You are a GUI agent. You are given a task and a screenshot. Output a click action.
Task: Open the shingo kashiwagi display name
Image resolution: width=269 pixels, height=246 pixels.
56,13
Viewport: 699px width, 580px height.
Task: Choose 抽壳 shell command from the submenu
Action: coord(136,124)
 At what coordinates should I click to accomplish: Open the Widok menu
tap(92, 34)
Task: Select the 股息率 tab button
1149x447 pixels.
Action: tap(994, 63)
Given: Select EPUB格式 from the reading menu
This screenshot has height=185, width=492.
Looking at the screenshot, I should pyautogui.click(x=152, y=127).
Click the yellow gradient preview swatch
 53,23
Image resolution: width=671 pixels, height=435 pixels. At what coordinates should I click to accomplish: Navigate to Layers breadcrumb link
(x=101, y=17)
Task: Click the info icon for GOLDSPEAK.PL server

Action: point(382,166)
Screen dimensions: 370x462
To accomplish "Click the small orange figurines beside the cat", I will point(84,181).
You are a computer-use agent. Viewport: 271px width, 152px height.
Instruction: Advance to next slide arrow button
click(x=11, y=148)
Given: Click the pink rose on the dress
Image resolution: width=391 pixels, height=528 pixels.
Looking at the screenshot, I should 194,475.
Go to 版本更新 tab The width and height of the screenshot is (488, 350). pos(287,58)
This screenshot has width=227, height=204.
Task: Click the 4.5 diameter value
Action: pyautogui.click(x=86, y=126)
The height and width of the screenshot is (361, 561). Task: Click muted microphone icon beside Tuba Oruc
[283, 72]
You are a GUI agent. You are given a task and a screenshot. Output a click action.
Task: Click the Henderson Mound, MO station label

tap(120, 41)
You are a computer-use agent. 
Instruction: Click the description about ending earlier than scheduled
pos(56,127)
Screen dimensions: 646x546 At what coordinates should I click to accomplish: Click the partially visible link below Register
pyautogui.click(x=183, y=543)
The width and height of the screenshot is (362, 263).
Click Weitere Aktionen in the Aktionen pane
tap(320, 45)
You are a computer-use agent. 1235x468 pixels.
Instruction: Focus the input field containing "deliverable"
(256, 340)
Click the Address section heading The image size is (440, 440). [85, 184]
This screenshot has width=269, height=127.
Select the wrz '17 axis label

^^^^^^^^

→ **What to produce**
If a line in the entries holds the word "agent", count it. Report the total only.

→ **Exercise answer**
5